» **EXERCISE DIRECTIONS**
Rewrite the lines from the one with "Identify the location of legend-label: Laser" up to and including the one with "The height and width of the screenshot is (504, 814).", substituting "Find the position of" for every "Identify the location of" and leaving all else unchanged.

Saved entries:

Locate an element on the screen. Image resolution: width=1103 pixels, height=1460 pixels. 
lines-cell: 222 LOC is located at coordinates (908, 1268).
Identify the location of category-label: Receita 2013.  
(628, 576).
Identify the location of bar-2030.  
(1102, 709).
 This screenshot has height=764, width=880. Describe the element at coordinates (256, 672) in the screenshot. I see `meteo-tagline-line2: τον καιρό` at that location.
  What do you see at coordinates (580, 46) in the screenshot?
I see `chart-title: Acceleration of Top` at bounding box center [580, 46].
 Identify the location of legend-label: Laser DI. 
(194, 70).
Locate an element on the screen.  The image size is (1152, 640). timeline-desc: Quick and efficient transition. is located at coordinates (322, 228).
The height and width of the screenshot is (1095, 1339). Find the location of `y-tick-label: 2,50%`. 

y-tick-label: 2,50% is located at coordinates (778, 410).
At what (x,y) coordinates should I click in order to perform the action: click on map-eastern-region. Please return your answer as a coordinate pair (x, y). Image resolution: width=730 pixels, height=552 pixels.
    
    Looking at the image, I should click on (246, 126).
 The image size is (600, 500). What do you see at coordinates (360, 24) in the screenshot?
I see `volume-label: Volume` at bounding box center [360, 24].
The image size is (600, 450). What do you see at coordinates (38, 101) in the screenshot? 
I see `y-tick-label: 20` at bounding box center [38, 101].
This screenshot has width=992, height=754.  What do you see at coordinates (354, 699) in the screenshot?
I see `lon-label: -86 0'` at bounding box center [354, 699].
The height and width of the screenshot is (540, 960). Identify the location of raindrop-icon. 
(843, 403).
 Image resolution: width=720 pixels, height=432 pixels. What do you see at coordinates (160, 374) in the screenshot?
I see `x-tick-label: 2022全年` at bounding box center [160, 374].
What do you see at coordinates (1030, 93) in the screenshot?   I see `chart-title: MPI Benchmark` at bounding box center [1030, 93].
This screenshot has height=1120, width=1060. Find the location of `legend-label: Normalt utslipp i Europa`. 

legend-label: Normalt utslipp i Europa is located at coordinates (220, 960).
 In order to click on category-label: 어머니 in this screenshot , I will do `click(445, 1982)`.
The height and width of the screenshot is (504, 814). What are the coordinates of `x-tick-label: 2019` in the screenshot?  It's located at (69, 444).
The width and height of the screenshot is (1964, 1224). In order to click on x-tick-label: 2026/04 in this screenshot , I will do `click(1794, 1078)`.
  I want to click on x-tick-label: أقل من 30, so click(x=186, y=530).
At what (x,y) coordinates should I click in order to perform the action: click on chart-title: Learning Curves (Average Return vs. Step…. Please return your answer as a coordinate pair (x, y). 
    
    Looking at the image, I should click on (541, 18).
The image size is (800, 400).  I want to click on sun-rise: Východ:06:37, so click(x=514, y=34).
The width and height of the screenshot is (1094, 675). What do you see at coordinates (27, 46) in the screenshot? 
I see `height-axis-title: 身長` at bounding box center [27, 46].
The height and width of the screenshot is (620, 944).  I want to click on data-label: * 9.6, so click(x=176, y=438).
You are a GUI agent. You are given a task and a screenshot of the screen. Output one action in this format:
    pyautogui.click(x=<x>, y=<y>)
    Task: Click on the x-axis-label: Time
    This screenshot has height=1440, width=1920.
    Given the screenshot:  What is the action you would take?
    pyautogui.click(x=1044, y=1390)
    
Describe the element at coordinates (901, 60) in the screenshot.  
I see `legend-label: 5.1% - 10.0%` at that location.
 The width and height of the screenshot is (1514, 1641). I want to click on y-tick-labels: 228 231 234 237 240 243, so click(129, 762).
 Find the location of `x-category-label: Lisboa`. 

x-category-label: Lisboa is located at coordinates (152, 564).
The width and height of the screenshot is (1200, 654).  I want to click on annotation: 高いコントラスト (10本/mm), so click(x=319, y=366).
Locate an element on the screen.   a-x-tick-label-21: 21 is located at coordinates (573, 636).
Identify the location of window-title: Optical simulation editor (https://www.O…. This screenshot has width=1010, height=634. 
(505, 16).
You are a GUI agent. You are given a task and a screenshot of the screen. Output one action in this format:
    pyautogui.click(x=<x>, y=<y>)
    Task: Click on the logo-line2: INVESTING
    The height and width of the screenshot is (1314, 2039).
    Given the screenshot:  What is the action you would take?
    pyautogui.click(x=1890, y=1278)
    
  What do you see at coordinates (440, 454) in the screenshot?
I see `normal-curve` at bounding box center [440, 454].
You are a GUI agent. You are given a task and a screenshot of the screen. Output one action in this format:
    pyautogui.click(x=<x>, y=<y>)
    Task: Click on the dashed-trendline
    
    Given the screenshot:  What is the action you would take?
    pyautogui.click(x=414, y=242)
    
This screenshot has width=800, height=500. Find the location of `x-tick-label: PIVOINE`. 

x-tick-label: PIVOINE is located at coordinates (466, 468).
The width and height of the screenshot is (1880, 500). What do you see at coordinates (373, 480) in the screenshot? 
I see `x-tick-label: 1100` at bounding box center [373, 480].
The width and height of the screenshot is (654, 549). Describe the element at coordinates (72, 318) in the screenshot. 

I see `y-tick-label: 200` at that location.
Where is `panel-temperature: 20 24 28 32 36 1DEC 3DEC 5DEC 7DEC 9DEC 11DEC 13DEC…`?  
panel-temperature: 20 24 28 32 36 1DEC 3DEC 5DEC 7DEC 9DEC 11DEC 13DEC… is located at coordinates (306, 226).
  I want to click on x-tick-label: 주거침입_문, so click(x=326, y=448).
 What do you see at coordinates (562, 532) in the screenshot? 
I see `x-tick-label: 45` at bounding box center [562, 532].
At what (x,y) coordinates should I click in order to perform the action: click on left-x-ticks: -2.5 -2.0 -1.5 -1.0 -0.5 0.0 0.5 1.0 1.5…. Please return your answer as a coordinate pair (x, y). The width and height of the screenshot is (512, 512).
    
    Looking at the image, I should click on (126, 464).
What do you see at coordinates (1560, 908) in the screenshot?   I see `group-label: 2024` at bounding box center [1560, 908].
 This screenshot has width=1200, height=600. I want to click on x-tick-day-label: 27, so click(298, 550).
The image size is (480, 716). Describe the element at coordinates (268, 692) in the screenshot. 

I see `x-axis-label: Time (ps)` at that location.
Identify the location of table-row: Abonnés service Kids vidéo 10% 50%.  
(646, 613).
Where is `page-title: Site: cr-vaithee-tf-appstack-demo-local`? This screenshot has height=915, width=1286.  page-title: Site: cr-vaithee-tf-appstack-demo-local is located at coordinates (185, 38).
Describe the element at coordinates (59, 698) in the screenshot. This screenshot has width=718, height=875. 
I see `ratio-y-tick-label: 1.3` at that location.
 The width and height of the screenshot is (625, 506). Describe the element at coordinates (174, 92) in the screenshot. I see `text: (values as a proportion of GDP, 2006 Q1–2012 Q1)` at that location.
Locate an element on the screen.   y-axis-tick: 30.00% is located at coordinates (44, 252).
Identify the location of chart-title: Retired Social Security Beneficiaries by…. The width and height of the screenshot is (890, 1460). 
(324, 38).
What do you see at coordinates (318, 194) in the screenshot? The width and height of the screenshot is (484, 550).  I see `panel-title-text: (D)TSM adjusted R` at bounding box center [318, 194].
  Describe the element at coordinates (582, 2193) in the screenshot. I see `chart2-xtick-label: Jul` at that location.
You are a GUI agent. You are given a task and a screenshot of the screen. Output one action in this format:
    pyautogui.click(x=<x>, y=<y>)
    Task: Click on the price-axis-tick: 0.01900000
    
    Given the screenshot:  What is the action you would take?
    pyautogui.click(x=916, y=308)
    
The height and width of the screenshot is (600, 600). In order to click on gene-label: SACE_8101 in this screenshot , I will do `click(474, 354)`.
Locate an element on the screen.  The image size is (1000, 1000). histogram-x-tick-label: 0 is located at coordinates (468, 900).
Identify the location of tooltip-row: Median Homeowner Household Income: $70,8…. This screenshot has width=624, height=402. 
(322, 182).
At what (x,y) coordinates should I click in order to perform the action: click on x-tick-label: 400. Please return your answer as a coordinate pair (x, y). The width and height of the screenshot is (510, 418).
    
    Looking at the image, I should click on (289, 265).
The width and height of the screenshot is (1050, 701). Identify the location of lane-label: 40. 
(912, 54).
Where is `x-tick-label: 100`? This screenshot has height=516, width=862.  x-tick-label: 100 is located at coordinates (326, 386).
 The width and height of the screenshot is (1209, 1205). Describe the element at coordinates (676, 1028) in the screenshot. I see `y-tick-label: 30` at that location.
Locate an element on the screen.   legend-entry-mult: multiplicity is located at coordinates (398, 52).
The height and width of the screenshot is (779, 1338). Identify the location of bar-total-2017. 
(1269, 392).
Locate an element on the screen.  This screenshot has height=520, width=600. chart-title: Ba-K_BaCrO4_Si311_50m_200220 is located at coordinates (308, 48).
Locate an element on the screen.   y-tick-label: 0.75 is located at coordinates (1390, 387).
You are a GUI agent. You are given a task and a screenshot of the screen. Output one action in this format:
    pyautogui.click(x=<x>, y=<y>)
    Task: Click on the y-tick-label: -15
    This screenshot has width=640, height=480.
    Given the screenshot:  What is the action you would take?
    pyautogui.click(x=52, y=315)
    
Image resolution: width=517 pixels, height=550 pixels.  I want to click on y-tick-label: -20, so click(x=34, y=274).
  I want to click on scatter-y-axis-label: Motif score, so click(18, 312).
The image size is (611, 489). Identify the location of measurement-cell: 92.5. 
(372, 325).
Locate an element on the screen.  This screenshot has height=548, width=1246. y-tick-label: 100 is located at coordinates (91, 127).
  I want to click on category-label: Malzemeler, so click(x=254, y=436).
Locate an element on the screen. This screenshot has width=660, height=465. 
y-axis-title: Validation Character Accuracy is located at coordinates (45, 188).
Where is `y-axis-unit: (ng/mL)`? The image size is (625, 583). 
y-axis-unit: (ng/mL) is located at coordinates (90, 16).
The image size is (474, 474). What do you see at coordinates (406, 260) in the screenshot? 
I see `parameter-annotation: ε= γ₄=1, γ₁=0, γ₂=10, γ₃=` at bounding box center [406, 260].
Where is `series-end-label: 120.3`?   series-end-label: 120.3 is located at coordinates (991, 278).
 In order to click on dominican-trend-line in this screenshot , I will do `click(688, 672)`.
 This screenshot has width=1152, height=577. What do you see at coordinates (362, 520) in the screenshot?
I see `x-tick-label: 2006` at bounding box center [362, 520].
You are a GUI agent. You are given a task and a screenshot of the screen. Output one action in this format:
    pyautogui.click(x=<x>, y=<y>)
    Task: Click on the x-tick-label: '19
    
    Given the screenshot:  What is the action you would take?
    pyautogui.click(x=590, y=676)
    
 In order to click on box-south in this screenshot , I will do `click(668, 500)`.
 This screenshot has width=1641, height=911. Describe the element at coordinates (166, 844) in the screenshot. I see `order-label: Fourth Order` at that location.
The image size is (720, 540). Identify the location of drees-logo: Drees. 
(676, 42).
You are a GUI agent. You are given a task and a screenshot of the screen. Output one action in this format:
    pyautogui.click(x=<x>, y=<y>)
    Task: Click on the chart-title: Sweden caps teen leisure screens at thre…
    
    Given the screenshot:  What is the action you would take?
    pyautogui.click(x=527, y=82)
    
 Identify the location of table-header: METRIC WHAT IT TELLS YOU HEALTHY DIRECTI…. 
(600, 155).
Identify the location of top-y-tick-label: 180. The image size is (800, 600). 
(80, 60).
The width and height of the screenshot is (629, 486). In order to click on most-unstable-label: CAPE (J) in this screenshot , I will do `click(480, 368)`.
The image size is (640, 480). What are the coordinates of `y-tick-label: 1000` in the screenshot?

» **OUTPUT FOR THIS TASK**
 Find the position of legend-label: Laser DI. 
(194, 70).
Locate an element on the screen.  The image size is (1152, 640). timeline-desc: Quick and efficient transition. is located at coordinates (322, 228).
The height and width of the screenshot is (1095, 1339). Find the location of `y-tick-label: 2,50%`. 

y-tick-label: 2,50% is located at coordinates (778, 410).
At what (x,y) coordinates should I click in order to perform the action: click on map-eastern-region. Please return your answer as a coordinate pair (x, y). Image resolution: width=730 pixels, height=552 pixels.
    
    Looking at the image, I should click on (246, 126).
 The image size is (600, 500). What do you see at coordinates (360, 24) in the screenshot?
I see `volume-label: Volume` at bounding box center [360, 24].
The image size is (600, 450). What do you see at coordinates (38, 101) in the screenshot? 
I see `y-tick-label: 20` at bounding box center [38, 101].
This screenshot has width=992, height=754.  What do you see at coordinates (354, 699) in the screenshot?
I see `lon-label: -86 0'` at bounding box center [354, 699].
The height and width of the screenshot is (540, 960). Find the position of raindrop-icon. 
(843, 403).
 Image resolution: width=720 pixels, height=432 pixels. What do you see at coordinates (160, 374) in the screenshot?
I see `x-tick-label: 2022全年` at bounding box center [160, 374].
What do you see at coordinates (1030, 93) in the screenshot?   I see `chart-title: MPI Benchmark` at bounding box center [1030, 93].
This screenshot has height=1120, width=1060. Find the location of `legend-label: Normalt utslipp i Europa`. 

legend-label: Normalt utslipp i Europa is located at coordinates (220, 960).
 In order to click on category-label: 어머니 in this screenshot , I will do `click(445, 1982)`.
The height and width of the screenshot is (504, 814). What are the coordinates of `x-tick-label: 2019` in the screenshot?  It's located at (69, 444).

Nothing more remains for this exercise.